Neurobiological Technologies Inc. Reports Operating Results (10-Q)

Author's Avatar
Nov 16, 2009
Neurobiological Technologies Inc. (NTII, Financial) filed Quarterly Report for the period ended 2009-09-30.

Neurobiological Tech. is an emerging drug development company focused on the clinical evaluation and regulatory approval of neuroscience drugs. The company's strategy is to in-license and develop early-stage drug candidates that target major medical needs and which can be rapidly commercialized. Neurobiological Technologies Inc. has a market cap of $24.79 million; its shares were traded at around $0.9205 with a P/E ratio of 7.08 and P/S ratio of 0.94.

Highlight of Business Operations:

During the three months ended September 30, 2009, we entered into an agreement to terminate a license agreement under which we were previously receiving royalties from Merz in return for Merzs agreement to provide us with a one-time payment. Amounts received as royalties and as payment in return for the termination of the royalty-bearing agreement aggregated substantially more than our administrative operating expenses, and we recorded net income of $5,405,000. During the three months ended September 30, 2008, our primary focus as a company was the development of Viprinex, an investigational drug for stroke, the majority of our costs were related to its potential development, and we recorded a net loss of $2,762,000.

Total revenues of $6,026,000 for the three months ended September 30, 2009 increased by $2,461,000 from revenues of $3,565,000 for the three months ended September 30, 2008. Our first quarter fiscal 2010 revenues consisted almost entirely of $6,019,000 from our license agreement for the product memantine with Merz Pharmaceuticals GmbH under which we received royalties on sales by Merzs marketing partner in the United States. Included in first quarter fiscal 2010 revenues were $1,119,000 received as a royalty and $4,900,000 from Merzs buy-out of its future royalty obligations upon termination of our license agreement. We do not expect to receive any further royalty revenue related to memantine.

General and administrative expenses decreased to $878,000 for the quarter ended September 30, 2009 compared to $1,331,000 for the quarter ended September 30, 2008, a reduction of $453,000, or 34%. General and administrative expenses decreased during the period in fiscal 2010 largely due to across-the-board personnel reductions following the termination of our Viprinex program in stroke. Higher legal fees in connection with preparing the company for liquidation and dissolution partially offset the savings as a result of the large personnel reductions.

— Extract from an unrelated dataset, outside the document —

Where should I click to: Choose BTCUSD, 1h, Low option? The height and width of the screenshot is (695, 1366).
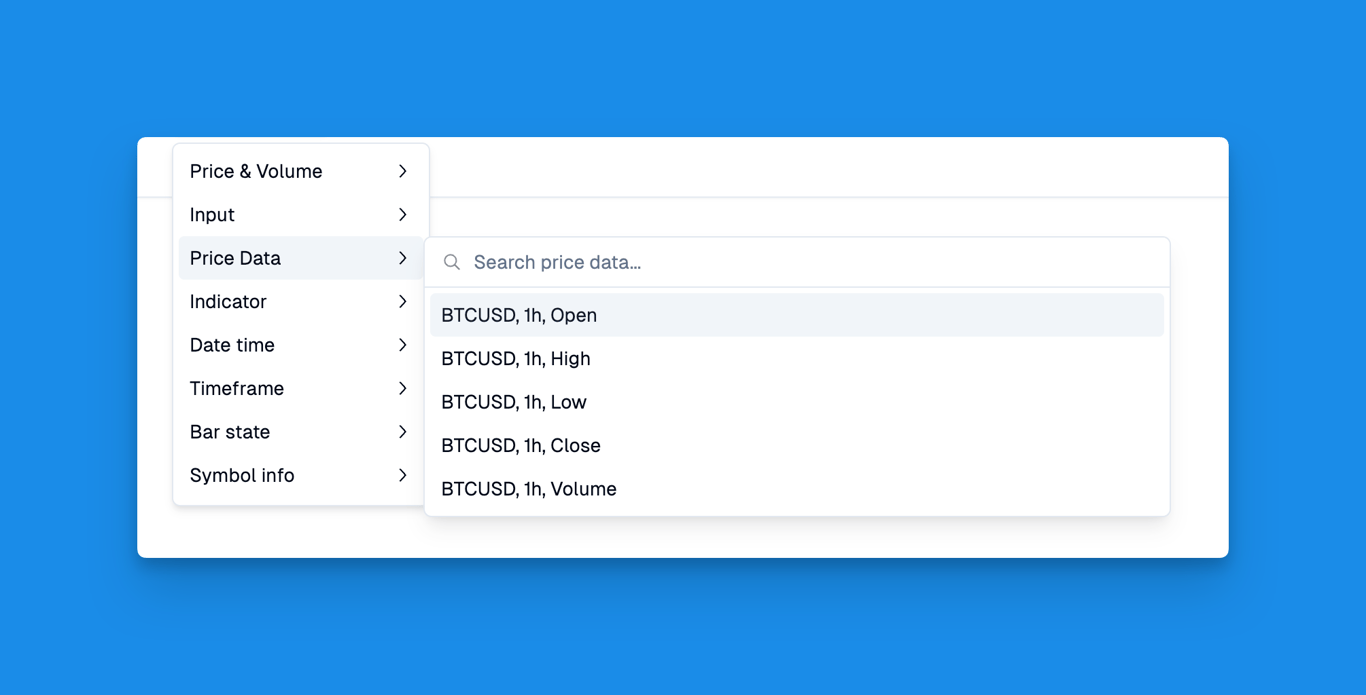coord(797,402)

During the three months ended September 30, 2009, we recorded a non-cash gain of $266,000 on the decrease in the estimated fair value of equity warrants we previously issued, as compared to a non-cash gain of $37,000 for the three months ended September 30, 2008. The decrease in the estimated fair value of the warrants, which resulted in the gain recorded during the most recent quarter, was primarily due to a decrease in the estimated volatility of our common stock, combined with a decrease in the estimated term of the warrants, partially offset by an increase in the value of our common stock.

Federal alternative minimum tax requirements only allow us to offset 90% of federal alternative minimum tax liability with alternative minimum tax NOL carryforwards, and as a result we have recorded a tax provision of $30,000 for federal alternative minimum taxes. For our fiscal year ending June 30, 2010, the state of California has temporarily suspended the use of previous NOLs to offset California taxable income. The state of California has also imposed certain new and temporary restrictions on the use of accumulated R&D tax credits for our current fiscal year. As a result, we have recorded a state tax provision of $66,000 for California income taxes.

As of September 30, 2009, we had $5.3 million invested in ARS, issued principally by student loan agencies. Our original purchase price for these securities was $7.0 million, which was subsequently written-down to a value of $5.2 million in fiscal 2008 and 2009. ARS are structured to provide liquidity via an auction process that resets the applicable interest rate at predetermined calendar intervals, which are approximately once a month. Beginning in February 2008, auctions for the securities in our portfolio failed, and none have been successful since that time. We have classified all of our ARS as short-term investments as of September 30, 2009 because we plan to liquidate these holdings. ARS with a carrying value of $4.3 million as of September 30, 2009 have been sold subsequent to this date for the values listed in our September 30, 2009 condensed consolidated balance sheet, and we believe that we will be able to sell the single remaining ARS at or near the current carrying value. If we are not able to sell the remaining ARS at or near the current carrying value, we will be required to record an additional loss.